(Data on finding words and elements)
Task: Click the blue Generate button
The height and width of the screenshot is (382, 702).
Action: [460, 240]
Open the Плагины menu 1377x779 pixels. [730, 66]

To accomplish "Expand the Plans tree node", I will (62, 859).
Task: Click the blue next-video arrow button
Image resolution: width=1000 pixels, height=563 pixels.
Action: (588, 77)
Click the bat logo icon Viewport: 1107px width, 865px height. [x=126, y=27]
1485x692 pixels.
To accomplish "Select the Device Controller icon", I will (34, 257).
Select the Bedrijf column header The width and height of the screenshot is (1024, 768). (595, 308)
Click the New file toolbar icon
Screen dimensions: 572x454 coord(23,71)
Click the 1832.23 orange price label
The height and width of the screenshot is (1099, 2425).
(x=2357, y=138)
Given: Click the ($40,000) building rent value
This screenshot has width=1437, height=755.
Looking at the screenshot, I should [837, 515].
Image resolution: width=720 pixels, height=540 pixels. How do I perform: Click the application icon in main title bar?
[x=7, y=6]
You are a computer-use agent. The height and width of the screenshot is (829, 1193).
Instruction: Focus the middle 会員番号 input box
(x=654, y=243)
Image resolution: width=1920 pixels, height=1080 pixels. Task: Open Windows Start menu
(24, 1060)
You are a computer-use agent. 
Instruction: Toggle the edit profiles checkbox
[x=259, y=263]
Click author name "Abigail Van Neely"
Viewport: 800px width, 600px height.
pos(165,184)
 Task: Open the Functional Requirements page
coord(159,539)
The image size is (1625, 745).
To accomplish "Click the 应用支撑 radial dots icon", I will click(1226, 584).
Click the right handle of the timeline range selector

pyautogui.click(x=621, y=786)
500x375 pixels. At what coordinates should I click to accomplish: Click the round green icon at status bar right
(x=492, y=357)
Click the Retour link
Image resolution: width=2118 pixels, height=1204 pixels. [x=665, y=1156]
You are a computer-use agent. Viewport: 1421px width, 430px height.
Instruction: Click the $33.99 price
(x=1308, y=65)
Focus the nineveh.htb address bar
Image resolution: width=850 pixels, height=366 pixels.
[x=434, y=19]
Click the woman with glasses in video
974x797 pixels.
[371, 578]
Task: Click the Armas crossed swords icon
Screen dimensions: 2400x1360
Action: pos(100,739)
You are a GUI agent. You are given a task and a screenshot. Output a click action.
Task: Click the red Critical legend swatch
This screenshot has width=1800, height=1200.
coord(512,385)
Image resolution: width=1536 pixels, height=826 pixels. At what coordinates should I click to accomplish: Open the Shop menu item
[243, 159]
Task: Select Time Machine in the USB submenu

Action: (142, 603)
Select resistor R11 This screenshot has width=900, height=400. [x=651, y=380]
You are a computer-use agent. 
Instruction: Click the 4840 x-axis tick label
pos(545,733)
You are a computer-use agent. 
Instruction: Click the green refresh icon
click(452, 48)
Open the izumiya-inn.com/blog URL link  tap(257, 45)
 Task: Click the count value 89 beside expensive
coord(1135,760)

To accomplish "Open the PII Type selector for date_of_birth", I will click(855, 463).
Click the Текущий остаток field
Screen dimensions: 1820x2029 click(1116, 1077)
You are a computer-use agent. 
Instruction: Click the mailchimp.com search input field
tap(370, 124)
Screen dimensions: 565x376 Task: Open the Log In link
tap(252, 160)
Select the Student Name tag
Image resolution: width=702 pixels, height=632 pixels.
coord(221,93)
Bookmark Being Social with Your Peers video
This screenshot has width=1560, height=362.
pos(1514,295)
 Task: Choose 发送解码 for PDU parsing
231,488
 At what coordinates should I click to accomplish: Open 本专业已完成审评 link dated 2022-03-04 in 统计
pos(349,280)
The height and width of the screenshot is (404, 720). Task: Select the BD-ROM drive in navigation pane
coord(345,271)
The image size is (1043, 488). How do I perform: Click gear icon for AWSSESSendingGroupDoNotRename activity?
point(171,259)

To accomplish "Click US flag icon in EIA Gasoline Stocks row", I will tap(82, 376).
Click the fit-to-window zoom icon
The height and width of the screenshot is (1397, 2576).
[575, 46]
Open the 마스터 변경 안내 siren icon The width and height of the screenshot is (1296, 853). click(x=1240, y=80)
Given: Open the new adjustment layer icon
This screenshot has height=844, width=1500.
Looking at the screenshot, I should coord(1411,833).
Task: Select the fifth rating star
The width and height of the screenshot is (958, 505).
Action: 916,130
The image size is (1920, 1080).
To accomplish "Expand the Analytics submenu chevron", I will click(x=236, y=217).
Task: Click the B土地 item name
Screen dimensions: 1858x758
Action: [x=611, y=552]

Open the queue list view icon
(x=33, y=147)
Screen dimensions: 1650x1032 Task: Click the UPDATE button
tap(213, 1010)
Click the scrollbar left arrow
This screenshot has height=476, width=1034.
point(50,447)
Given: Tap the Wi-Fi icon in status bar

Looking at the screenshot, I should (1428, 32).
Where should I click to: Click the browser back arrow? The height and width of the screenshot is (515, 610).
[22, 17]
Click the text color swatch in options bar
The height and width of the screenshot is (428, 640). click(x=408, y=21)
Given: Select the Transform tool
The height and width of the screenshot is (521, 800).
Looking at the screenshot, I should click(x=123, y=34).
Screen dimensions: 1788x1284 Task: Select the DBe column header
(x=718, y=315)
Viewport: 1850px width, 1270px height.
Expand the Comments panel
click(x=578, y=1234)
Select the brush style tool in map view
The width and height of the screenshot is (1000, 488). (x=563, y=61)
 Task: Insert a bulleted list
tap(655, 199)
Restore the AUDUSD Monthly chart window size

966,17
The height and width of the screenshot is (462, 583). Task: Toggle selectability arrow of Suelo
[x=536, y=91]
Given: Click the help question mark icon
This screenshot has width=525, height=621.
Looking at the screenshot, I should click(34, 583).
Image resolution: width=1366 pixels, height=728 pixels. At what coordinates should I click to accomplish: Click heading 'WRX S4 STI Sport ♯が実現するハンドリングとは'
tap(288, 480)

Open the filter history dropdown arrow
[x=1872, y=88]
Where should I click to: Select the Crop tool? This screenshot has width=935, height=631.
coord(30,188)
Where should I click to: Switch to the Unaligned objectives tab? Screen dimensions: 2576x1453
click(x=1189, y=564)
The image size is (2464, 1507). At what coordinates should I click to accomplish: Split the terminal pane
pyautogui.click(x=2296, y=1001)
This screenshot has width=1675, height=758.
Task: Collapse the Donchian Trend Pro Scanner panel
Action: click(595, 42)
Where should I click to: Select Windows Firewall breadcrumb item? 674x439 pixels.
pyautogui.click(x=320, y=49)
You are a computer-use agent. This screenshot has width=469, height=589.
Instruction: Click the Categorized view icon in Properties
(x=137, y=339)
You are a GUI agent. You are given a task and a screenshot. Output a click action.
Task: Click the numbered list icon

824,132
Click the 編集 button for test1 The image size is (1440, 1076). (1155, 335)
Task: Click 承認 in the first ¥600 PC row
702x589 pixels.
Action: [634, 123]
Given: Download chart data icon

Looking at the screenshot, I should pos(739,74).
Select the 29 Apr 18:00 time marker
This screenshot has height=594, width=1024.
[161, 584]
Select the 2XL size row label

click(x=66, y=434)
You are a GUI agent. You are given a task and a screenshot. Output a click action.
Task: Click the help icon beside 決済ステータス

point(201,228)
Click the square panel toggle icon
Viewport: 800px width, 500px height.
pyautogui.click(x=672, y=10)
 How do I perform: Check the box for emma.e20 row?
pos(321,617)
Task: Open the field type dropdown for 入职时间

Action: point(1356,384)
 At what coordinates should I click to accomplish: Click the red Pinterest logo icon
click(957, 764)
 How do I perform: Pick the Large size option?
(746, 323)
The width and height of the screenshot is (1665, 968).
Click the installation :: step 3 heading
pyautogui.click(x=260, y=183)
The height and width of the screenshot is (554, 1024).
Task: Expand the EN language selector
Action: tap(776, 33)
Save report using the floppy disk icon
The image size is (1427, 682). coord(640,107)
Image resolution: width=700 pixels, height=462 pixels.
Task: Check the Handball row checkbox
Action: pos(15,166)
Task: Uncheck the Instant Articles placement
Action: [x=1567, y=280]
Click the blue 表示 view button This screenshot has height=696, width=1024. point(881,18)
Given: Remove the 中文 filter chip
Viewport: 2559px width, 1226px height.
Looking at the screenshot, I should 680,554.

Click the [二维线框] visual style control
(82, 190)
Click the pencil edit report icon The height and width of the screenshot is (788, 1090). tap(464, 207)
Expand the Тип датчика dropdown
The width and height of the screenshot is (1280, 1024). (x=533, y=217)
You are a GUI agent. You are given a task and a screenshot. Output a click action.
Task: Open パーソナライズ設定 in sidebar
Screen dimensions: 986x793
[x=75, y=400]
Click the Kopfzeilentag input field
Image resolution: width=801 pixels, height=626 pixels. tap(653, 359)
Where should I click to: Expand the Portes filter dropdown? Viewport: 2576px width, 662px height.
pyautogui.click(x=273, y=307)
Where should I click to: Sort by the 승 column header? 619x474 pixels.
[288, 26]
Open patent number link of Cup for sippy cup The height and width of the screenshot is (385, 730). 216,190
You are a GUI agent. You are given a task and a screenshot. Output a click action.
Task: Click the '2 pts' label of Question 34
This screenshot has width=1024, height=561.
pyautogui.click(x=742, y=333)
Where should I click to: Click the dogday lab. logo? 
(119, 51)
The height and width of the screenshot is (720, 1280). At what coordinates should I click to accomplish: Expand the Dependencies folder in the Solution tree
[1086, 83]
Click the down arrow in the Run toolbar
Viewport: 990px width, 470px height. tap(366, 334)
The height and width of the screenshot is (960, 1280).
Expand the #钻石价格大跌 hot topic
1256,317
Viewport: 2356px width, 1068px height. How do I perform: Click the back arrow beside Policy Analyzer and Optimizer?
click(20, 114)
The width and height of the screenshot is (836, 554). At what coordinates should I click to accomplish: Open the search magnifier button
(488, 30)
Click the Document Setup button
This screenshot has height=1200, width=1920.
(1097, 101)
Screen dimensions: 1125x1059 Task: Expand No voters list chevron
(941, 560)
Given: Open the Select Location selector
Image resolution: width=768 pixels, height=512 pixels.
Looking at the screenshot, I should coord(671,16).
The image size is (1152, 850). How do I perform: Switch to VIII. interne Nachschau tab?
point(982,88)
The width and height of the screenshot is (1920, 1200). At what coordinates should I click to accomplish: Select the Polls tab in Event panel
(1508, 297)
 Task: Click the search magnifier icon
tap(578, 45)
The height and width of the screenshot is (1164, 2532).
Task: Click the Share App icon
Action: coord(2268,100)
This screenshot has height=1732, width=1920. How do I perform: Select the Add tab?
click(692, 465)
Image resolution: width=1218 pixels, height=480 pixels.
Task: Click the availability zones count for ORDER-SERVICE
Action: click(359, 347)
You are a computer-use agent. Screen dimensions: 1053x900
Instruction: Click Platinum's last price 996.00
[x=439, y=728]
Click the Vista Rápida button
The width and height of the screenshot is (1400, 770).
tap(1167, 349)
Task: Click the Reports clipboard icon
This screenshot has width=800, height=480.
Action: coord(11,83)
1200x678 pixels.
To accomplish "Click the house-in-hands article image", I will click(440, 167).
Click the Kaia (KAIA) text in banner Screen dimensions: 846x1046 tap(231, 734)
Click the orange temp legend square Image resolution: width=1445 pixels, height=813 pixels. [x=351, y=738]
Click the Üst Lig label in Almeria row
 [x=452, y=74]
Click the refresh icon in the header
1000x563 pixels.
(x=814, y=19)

• [GOAL]:
In the data, start at the line that contains "The image size is (1043, 488)." and stop after the line that contains "[x=536, y=91]". Reproduce those lines with "Transform" switched to "Crop" and everything else left unchanged.

• [REPLY]:
The image size is (1043, 488). How do I perform: Click gear icon for AWSSESSendingGroupDoNotRename activity?
point(171,259)

To accomplish "Click US flag icon in EIA Gasoline Stocks row", I will tap(82, 376).
Click the fit-to-window zoom icon
The height and width of the screenshot is (1397, 2576).
[575, 46]
Open the 마스터 변경 안내 siren icon The width and height of the screenshot is (1296, 853). click(x=1240, y=80)
Given: Open the new adjustment layer icon
This screenshot has height=844, width=1500.
Looking at the screenshot, I should coord(1411,833).
Task: Select the fifth rating star
The width and height of the screenshot is (958, 505).
Action: 916,130
The image size is (1920, 1080).
To accomplish "Expand the Analytics submenu chevron", I will click(x=236, y=217).
Task: Click the B土地 item name
Screen dimensions: 1858x758
Action: [x=611, y=552]

Open the queue list view icon
(x=33, y=147)
Screen dimensions: 1650x1032 Task: Click the UPDATE button
tap(213, 1010)
Click the scrollbar left arrow
This screenshot has height=476, width=1034.
point(50,447)
Given: Tap the Wi-Fi icon in status bar

Looking at the screenshot, I should (1428, 32).
Where should I click to: Click the browser back arrow? The height and width of the screenshot is (515, 610).
[22, 17]
Click the text color swatch in options bar
The height and width of the screenshot is (428, 640). click(x=408, y=21)
Given: Select the Crop tool
The height and width of the screenshot is (521, 800).
Looking at the screenshot, I should click(x=123, y=34).
Screen dimensions: 1788x1284 Task: Select the DBe column header
(x=718, y=315)
Viewport: 1850px width, 1270px height.
Expand the Comments panel
click(x=578, y=1234)
Select the brush style tool in map view
The width and height of the screenshot is (1000, 488). (x=563, y=61)
 Task: Insert a bulleted list
tap(655, 199)
Restore the AUDUSD Monthly chart window size

966,17
The height and width of the screenshot is (462, 583). Task: Toggle selectability arrow of Suelo
[x=536, y=91]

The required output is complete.